■ EXERCISE REQUIREMENTS: Rewrite the items from the line with "is (1880, 951)." through the end of the items, substituting "screen image" for "screenshot" and changing nothing else. Give back only those lines, and leave the pictures out.

(Stored data entries)
<<<<

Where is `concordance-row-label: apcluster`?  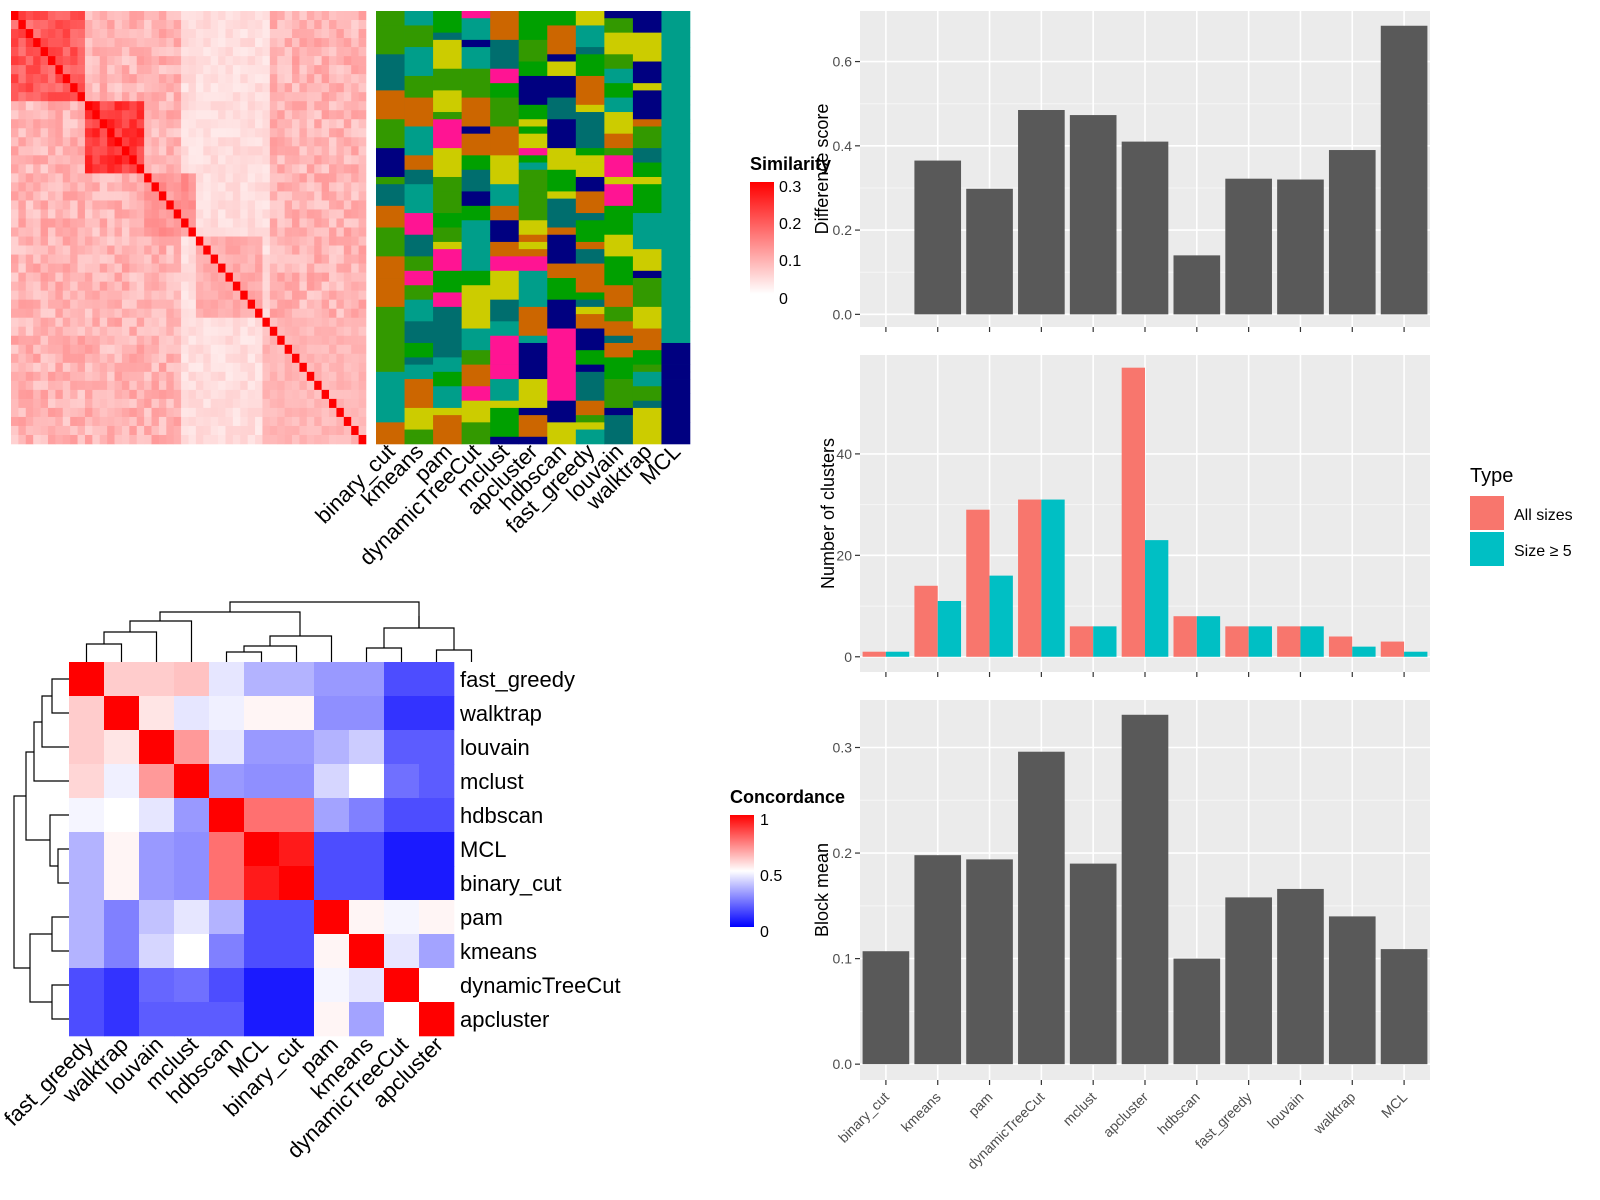 concordance-row-label: apcluster is located at coordinates (504, 1020).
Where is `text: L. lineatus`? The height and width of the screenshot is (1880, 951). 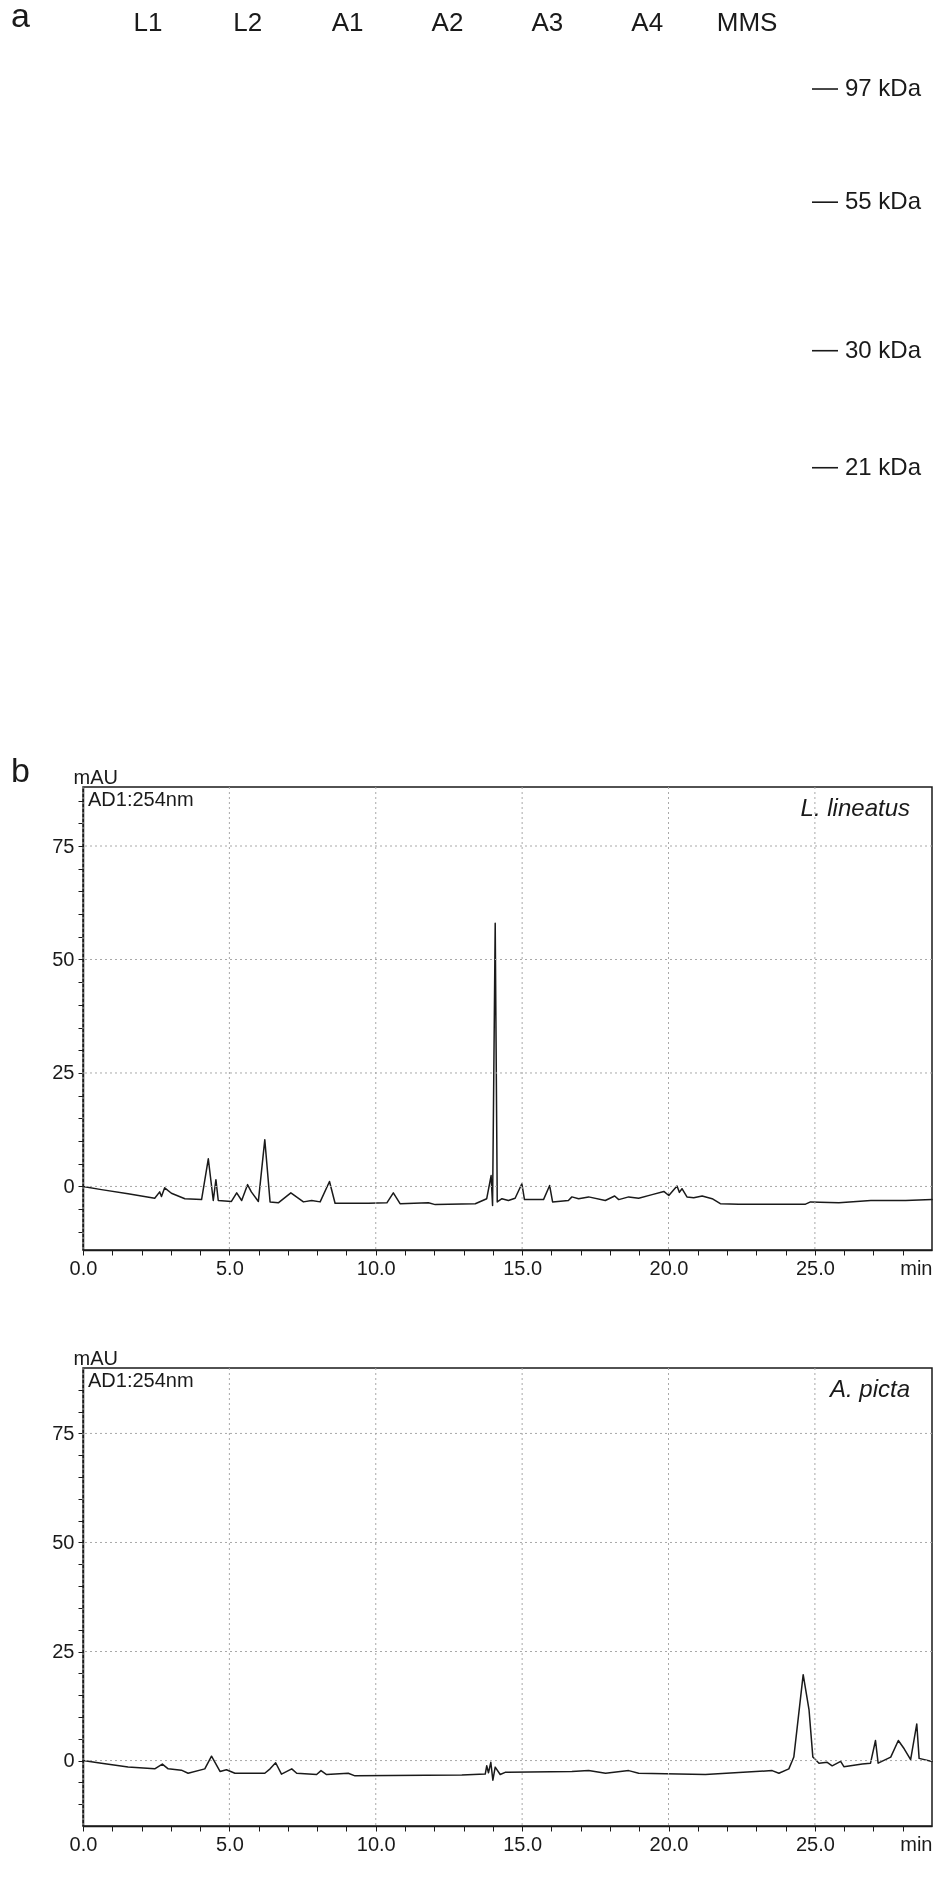
text: L. lineatus is located at coordinates (855, 808).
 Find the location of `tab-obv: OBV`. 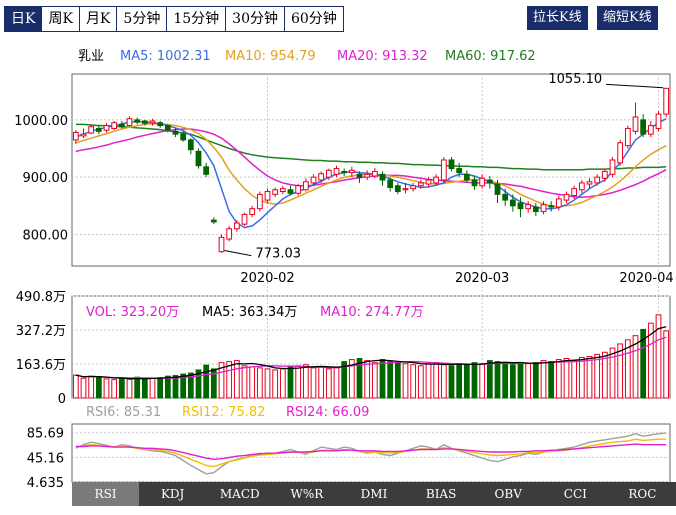

tab-obv: OBV is located at coordinates (508, 494).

>>>>

■ PROBLEM SOLUTION:
Where is `text: L. lineatus`? The height and width of the screen image is (1880, 951). 
text: L. lineatus is located at coordinates (855, 808).
 Find the location of `tab-obv: OBV`. 

tab-obv: OBV is located at coordinates (508, 494).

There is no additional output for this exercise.